(Dataset entries)
- Opening Delimiter -

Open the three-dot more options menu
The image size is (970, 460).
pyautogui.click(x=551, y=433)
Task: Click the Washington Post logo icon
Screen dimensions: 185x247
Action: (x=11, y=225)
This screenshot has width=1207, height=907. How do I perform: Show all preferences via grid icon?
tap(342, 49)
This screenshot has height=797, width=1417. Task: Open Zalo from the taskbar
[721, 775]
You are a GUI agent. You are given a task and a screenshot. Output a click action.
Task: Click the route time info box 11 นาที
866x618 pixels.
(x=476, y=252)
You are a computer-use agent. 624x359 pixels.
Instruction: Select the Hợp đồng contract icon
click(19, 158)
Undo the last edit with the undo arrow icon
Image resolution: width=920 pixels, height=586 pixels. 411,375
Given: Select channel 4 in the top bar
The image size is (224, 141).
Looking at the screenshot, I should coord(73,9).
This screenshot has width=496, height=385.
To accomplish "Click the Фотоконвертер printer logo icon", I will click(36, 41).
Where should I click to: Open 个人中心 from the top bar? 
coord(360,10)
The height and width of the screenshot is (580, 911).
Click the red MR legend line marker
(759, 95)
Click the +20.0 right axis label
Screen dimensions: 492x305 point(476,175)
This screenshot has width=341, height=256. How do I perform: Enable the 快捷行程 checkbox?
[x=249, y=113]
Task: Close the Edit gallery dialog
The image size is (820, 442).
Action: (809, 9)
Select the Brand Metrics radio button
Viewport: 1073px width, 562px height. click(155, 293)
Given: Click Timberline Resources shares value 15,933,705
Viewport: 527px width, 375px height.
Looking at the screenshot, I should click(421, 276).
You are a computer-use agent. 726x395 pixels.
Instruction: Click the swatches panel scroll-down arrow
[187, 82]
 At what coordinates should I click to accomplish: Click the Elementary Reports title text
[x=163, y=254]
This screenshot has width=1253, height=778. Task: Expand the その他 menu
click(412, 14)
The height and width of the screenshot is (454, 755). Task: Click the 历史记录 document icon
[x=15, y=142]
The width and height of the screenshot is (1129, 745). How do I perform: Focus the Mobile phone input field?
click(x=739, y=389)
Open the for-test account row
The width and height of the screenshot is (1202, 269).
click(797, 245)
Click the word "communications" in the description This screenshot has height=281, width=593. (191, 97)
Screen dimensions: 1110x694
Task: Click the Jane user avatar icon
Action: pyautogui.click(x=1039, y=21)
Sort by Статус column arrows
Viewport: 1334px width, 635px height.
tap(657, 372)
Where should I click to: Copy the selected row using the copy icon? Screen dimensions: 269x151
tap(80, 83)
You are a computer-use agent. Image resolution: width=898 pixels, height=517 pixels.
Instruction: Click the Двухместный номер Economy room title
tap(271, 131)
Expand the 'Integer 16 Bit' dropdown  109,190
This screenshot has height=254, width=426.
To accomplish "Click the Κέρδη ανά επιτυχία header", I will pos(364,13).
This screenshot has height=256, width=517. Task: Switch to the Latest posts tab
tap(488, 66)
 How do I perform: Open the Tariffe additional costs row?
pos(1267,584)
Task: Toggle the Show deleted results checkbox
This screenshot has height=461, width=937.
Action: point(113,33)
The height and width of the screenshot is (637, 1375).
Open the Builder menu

- Closing Delimiter -

_TASK DESCRIPTION_. Going through the entries above, count the lines with the word "will". Give only the result.

_ANSWER TO THIS TASK_. 2